Furthermore, the study shows that CO₂ storage and transportation only account for less than 3% of the GWP. Petrescu et al. (2017) conducted an LCA on pulverized coal power plants with carbon capture and storage [23]. The study shows that the percentage contribution of CO₂ storage and transportation on GWP impacts is 14%.

There are non-GHG-related environmental impacts that can result from carbon capture, although it can reduce the GWP significantly. In NGCC power plants, SO₂ is reduced from 3.1 mg/ kWh to 0.0005 mg/ kWh after being integrated with the MEA carbon capture system [88]. However, Korre et al. (2010) show that carbon using MEA chemical absorption can increase the acidification potential of the overall process by 20% [89] in a coal combustion plant.

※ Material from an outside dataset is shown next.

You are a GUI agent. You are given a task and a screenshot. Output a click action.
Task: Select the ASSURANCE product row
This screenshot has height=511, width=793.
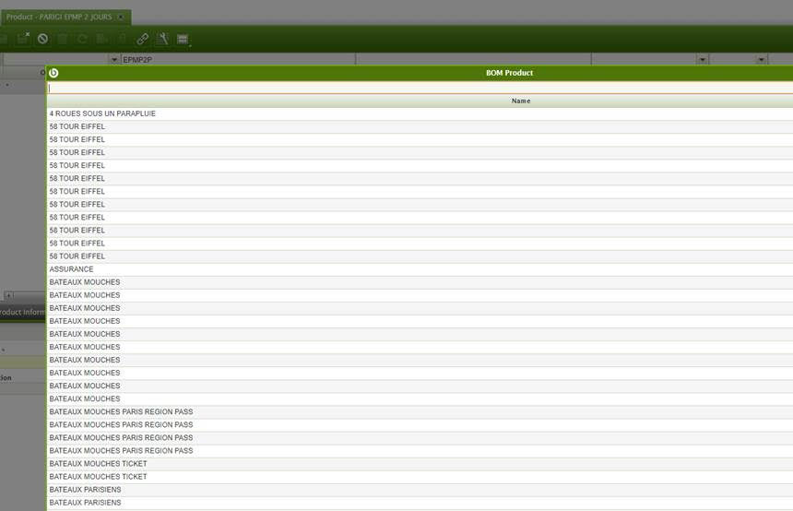pos(72,269)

Furthermore, the acidification potential (AP) may increase up to 43% in natural gas power plants. The main reason behind the increase of AP is that a carbon capture process increases emissions of NH₃ and MEA.

Furthermore, the increase in fuel production and chemical production also increases the AP. More interestingly, coal power plants have a lesser impact on AP compared to NG power generation plants. This is due to the considerable loss of SO₂ emissions in coal combustion due to the flue gas desulphurization (FGD) that is used especially for the carbon capture process [90]. In addition, Singh et al. indicated that the carbon capture process increases toxicity by more than 100% due to increased fuel consumption and direct emissions of compounds such as formaldehyde and MEA [87].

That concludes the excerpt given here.